Since crypto-currencies first hit global markets in 2009, there has been a long-standing debate about whether a company’s initial offers (Initial Coken Offering) should be classified as securities or if they are sufficiently decentralized to escape SEC jurisdiction.
To date, the SEC has filed lawsuits against a number of companies that created and sold tokens, including Telegram and Kik, two major messaging platforms. Another example is Ether (ETH), which, according to William Hinman, the SEC’s director of corporate finance, initially appeared to be a security but, as it matured, no longer qualified as such.
Innovative crypto projects could emerge
Hester Peirce, often referred to as „Crypto Mama“, was first appointed to the US Securities and Exchange Commission in early 2018 and has been a strong advocate of crypto currencies ever since.
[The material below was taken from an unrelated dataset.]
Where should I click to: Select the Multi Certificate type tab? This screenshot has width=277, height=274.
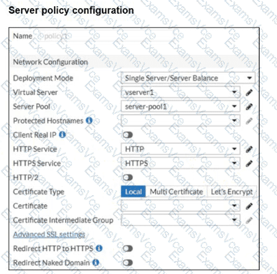(176, 192)
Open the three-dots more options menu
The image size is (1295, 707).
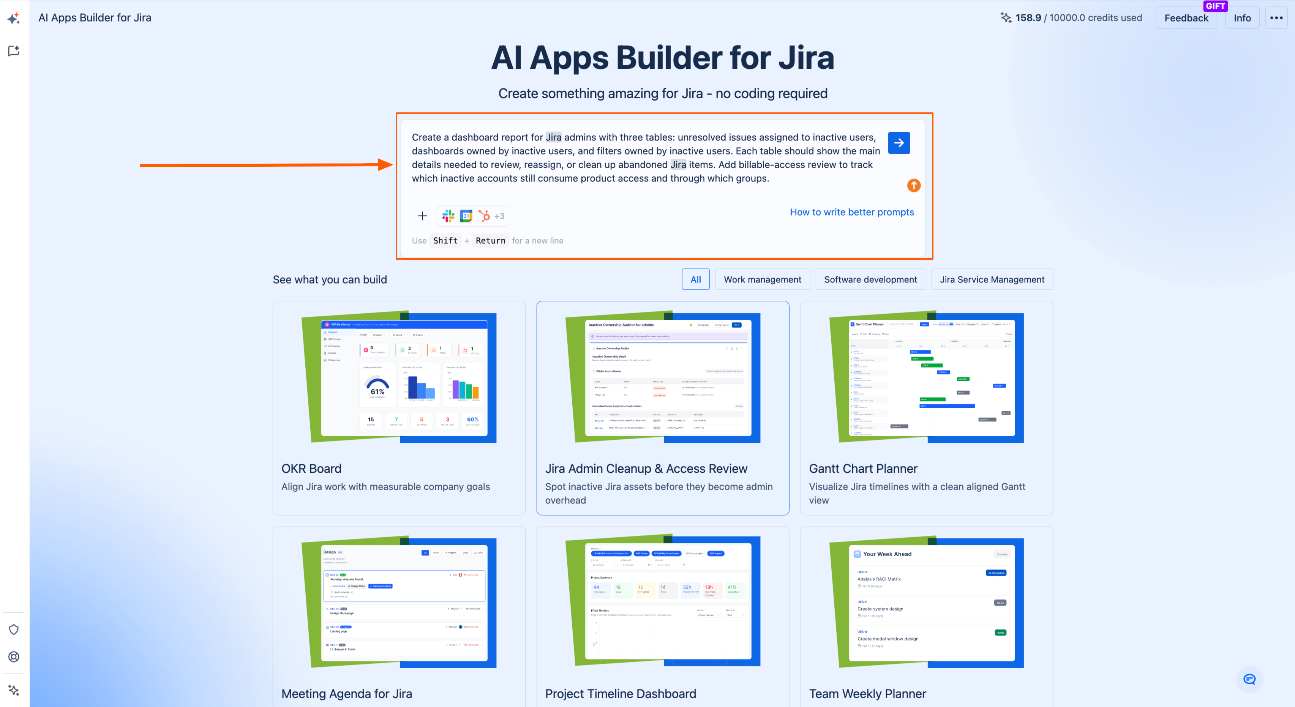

And although this is not the first time she has lobbied for the creation of a protected haven for crypto currencies, the announcement is the first formal attempt to create the necessary framework for young crypto projects.
During the Commissioner’s speech at the International Blockchain Congress in Chicago, she outlined her proposal to allow a three-year grace period during which new start-ups can sell their initial tokens without them being considered securities.
In essence, the new safe harbour would anticipate current government securities laws and allow crypto projects sufficient time to mature their tokens into a fully decentralised crypto currency. However, this would not protect companies from being sued for illegal activities.
If Commissioner Peirce’s proposal is accepted by the SEC, it will seek to establish a strict framework that allows cryptographic projects to offer or sell tokens to raise money while protecting the interests of investors. This framework could lead to many new and innovative projects in the cryptographic currency industry.